2021年3月23日 新国立劇場 ワルキューレ 3月23日公演
新国立劇場
3階1列7番
指揮: 城谷 正博
演出: ゲッツ・フリードリヒ
オーケストラ: 東京交響楽団
ジークムント: 村上 敏明 第一幕
秋谷 直之 第2幕
ジークリンデ: 小林 厚子
ヴォータン: ミヒャエル・クプファー=ラデツキー
ブリュンヒルデ: 池田 香織
フンディング: 長谷川 顕
フリッカ: 藤井 美穂子
不要不急の東京往来をしないで…との都知事の発言を報道で耳にしながら、地方在住ワグネリアンとして城谷正博の指揮は絶対に聴き逃すわけにはいかない…という強い自己肯定で臨んだワルキューレ千秋楽。ブログタイトル通り、‟気ままに…”というつもりはまったく無いのだけど、いつもながら実際の公演日から数週間が経過してしまった。薄れつつある記憶をEvernoteのメモを頼りに書き留めなきゃ。
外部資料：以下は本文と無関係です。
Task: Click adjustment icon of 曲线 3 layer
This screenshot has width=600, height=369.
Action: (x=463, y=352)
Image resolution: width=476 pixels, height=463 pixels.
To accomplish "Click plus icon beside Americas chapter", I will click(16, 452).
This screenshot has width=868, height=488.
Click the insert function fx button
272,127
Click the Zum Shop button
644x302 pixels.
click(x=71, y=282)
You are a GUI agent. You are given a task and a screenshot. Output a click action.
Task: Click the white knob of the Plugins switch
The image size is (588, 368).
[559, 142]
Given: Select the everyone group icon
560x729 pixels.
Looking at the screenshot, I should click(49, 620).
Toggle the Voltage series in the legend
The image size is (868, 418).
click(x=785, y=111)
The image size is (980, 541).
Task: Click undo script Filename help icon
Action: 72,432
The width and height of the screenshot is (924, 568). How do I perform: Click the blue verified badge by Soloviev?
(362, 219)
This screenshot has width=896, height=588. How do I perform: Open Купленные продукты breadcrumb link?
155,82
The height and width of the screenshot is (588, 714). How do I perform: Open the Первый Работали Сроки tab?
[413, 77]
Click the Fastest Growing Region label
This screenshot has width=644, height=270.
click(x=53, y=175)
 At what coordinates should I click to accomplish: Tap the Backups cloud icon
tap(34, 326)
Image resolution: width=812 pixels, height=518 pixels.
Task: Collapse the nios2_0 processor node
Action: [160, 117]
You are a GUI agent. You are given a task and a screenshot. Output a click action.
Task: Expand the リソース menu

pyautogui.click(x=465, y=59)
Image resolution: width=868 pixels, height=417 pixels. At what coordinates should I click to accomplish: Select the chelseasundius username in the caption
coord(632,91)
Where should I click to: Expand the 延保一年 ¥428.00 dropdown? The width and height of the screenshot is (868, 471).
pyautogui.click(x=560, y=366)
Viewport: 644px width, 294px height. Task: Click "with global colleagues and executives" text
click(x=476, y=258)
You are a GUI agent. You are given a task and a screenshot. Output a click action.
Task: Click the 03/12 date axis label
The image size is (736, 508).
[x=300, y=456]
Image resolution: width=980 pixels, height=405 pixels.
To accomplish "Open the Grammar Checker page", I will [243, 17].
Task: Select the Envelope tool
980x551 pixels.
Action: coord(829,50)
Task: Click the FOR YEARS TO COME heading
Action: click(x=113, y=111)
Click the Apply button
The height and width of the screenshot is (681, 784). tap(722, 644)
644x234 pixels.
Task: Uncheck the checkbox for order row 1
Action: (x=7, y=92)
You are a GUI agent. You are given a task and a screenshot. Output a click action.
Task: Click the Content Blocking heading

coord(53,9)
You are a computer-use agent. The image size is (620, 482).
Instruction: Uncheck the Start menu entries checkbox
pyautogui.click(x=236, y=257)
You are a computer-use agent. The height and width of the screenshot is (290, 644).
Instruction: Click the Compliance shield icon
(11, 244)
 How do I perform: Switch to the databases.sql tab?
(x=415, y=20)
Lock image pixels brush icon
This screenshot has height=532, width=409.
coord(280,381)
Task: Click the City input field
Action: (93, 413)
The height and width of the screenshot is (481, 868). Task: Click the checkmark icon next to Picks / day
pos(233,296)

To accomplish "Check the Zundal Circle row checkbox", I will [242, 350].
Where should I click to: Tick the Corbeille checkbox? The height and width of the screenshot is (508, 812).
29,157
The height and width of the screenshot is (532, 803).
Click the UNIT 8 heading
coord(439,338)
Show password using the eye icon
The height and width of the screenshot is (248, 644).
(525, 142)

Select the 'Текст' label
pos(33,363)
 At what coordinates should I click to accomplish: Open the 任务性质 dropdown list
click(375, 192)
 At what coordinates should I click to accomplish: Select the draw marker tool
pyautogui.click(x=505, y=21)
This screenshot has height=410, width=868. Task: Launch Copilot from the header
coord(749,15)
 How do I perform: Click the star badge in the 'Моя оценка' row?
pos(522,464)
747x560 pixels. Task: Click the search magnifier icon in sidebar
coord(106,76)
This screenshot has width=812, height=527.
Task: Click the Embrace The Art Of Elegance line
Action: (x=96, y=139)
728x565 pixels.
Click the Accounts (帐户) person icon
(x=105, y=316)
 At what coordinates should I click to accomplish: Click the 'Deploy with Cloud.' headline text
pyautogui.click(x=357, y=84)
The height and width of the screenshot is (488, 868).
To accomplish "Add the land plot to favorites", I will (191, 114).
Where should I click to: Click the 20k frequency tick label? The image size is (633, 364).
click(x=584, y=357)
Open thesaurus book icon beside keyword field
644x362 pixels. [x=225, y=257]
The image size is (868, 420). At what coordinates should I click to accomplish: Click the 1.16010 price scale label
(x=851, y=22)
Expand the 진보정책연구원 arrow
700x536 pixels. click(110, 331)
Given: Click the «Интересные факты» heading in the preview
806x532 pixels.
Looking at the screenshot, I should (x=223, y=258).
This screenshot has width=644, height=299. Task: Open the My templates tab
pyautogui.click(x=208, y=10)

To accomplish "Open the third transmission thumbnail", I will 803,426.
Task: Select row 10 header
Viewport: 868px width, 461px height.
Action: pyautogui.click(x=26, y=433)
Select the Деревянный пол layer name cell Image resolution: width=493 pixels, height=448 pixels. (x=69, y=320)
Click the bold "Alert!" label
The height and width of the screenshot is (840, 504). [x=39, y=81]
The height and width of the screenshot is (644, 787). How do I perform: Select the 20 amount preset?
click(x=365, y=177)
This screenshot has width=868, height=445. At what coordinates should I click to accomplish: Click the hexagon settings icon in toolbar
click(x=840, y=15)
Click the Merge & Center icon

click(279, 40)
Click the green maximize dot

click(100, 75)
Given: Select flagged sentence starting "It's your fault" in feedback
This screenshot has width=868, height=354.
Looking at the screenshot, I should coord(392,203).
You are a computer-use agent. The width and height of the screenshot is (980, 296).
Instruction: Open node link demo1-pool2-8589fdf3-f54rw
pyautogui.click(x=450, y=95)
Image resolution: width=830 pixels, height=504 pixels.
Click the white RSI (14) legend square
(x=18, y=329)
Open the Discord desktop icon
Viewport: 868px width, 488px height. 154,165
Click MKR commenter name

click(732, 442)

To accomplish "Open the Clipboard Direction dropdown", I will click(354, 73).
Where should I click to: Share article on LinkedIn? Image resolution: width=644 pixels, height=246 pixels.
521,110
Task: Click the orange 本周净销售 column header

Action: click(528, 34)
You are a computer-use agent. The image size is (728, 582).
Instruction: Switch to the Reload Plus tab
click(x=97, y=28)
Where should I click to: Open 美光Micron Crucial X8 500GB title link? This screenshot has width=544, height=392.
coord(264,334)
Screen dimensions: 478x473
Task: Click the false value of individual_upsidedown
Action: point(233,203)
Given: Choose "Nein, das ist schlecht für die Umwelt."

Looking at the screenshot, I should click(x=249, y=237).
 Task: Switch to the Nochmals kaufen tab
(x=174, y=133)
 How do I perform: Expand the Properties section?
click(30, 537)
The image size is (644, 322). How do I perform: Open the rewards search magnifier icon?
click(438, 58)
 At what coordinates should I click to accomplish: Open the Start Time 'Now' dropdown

2週間前の初日に比べオーケストラが非常に生き生きとして音色もヴィヴィッドで、鳴りっぷりが凄い。さすがに第3幕の後半あたりは鳴らしすぎの弊害なのか、演奏が雑になるところもあったにせよ、この千秋楽での指揮に全身全霊を注いだであろう指揮者のワーグナー音楽への情熱がオーケストラの音とともに伝わってくるようだった。
ヴォータンの別れの場で思わず涙腺が緩むのは毎度のこととして、この日は特に第2幕がとても楽しめた。いまや日本人唯一のブリュンヒルデ歌いとなった感のある池田香織、貫禄の藤村美穂子のフリッカとミヒャエル・クプファー=ラデツキーのヴォータンの三役が登場する第2幕が圧巻。ステージが360度以上(1回り以上に)回転してしまうことで、神々の世界と地上界とが寸断されてしまい、奥から現れたブリュンヒルデがジークムントとフィンディングの戦いの場に向かえない、といった装置演出は心憎い。
最後に、ジークムント役のカバーに入ったお二人の公演完遂にむけたリスク覚悟の献身に対して最大限の賛辞を贈ります。